Object Relations is a theory which helps understand how a sense of Self develops and informs relationship patterns and consequently transference in the therapeutic relationship. Transference is a term used to describe when a client may unconsciously project a feeling towards a therapist, which exists from their relationship with the primary caregiver I.e., a parent. Awareness of this can shed light on existing relationship dynamics, unresolved feelings towards significant others and patterns which may be detrimental and unfulfilling, and out of reach of present awareness, and hence repetitive.
Person-Centred Therapy holds the belief that people are inherently motivated towards achieving their optimal potential and is characterised by the therapist embodying three core traits of empathy in understanding the client’s subjective experience, congruence in being a person of genuineness and transparency, and unconditional positive regard in providing a non-judgemental approach.

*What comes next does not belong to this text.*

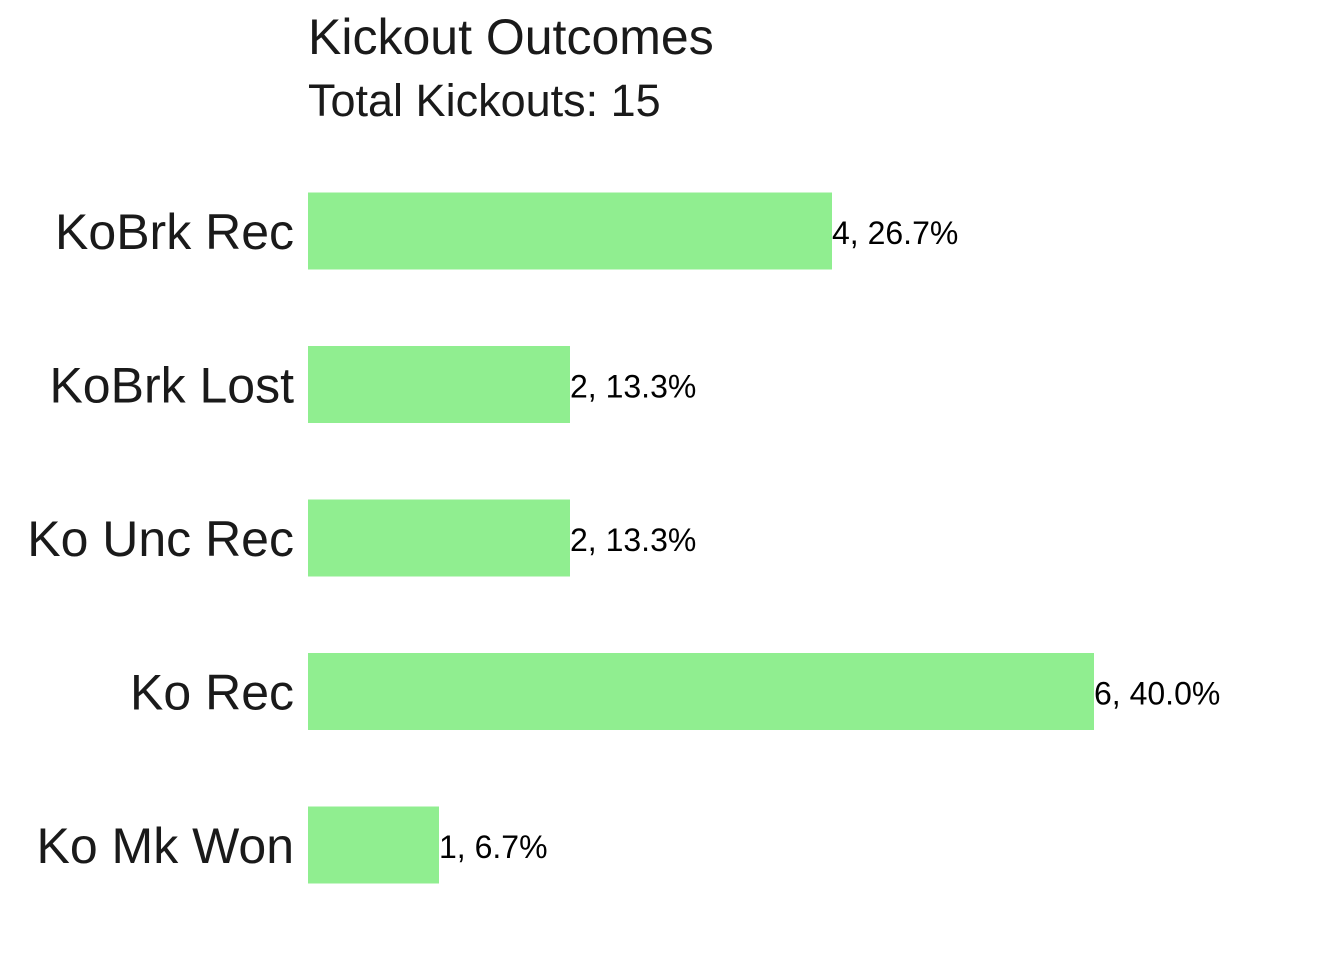 This screenshot has height=960, width=1344. I want to click on category-label: Ko Unc Rec, so click(160, 539).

Queer Theory means ‘to question that which has not been questioned’ and can be a powerful intervention in relation to family and societal norms, and in relation to gender and sexuality. Its aim is to discover what may have taken as a ‘given’; a role undertaken in relationships, in work, or something previously unquestioned with respect to a gender role or expression. With regards to sexuality, the theory highlights how heterosexuality has been framed as a normative organising principle in many environments by mere repetition, resulting in negatively embodying desire that doesn’t fall within this.
Transpersonal Psychology is focused namely on development beyond convention, elevated levels of spiritual growth and consciousness, and finding the self beyond the ego. Incorporating Mindfulness practice with these concepts can bring deeper awareness to one’s ‘thoughts’ as distinct from merging with them, and hence being at the mercy of ‘inner critics’, ruminations, obsessive thinking, and societal expectations.